Der Vorwurf des Einsatzes von Streubomben bringt den Generalmajor und die libysche Regierung sichtlich unter Druck. Sie könnten die entscheidende Rechtfertigung für die Nato liefern, ihre Bombardierungen der Stellungen des libyschen Militärs zu intensivieren. Und das nicht nur in Misrata, sondern in allen libyschen Städten, in denen es zu bewaffneten Konfrontationen kommt. Entsprechend der Resolutionen 1970 und 1973 des Sicherheitsrats der Vereinten Nationen gilt es, das Leben der Zivilbevölkerung zu schützen.

Human Rights Watch berichtete, es seien in Misrata mindestens drei Granaten mit Streumunition über einem Wohnviertel explodiert. Experten hätten die von einem "New York Times"-Reporter entdeckte Munition begutachtet und als Mörsergranaten aus spanischer Produktion identifiziert. Streumunition sind Bomben oder Granaten, die sich in der Luft öffnen und zahlreiche kleinere Sprengsätze freigeben.

Augenzeugen und internationale Hilfsorganisationen bestätigten, dass Misrata seit Wochen unter schwerem Geschützfeuer von Gaddafi-Truppen liege, Raketen- und Artillerieangriffe seien wahllos über die Hafenstadt verteilt. Libysche Panzer wurden vom Nachrichtensender al-Dschasira beim Kampfeinsatz in der Innenstadt auf der Tripolis-Straße gefilmt.

Allein am vergangenen Wochenende zählte man mehr als 200 Artillerieangriffe, bei denen es 40 Tote und 105 Verletzte gab. Raketen fielen auf Wohngebiete, Schulen und eine Straße, in der sich Einwohner vor einer Bäckerei um Brot angestellt hatten. Einige flüchteten in eine Autowerkstatt, die Schutz zu bieten schien. Aber nach einem Granatentreffer brach Feuer aus, dem niemand entkam.

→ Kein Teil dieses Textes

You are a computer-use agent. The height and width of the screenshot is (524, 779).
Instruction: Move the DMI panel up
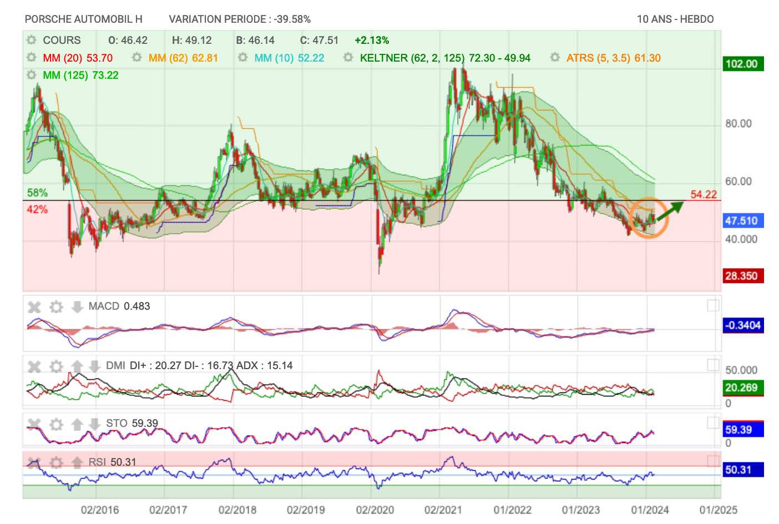coord(77,366)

Einen weiteren schweren Vorwurf gegen Anhänger und Milizen Gaddafis haben Ärzte in der von Rebellen dominierten Stadt Bengasi erhoben. Nach einem Bericht der britischen "Sunday Times" vergewaltigen die Soldaten systematisch Frauen von Aufständischen - meist während deren Männer an der Front kämpfen. Ein Arzt habe von einem Dutzend Fällen gesprochen, insgesamt sollen es rund 100 sein.

Unterdessen suchen die USA offenbar nach einem Asylland für Machthaber Muammar al-Gaddafi. Da Gaddafi jedoch Anklagen vor dem Internationalen Strafgerichtshof in Den Haag drohten, sei die Zahl der infrage kommenden möglichen Aufnahmeländer begrenzt, berichtete die "New York Times" unter Berufung auf Regierungsvertreter. Washington bemühe sich um einen "friedlichen Ausweg". Gesucht werde ein Land, welches das sogenannte Rom-Statut zur Anerkennung des Gerichts nicht ratifiziert hat. Neben zahlreichen afrikanischen Ländern gilt dies auch für die USA.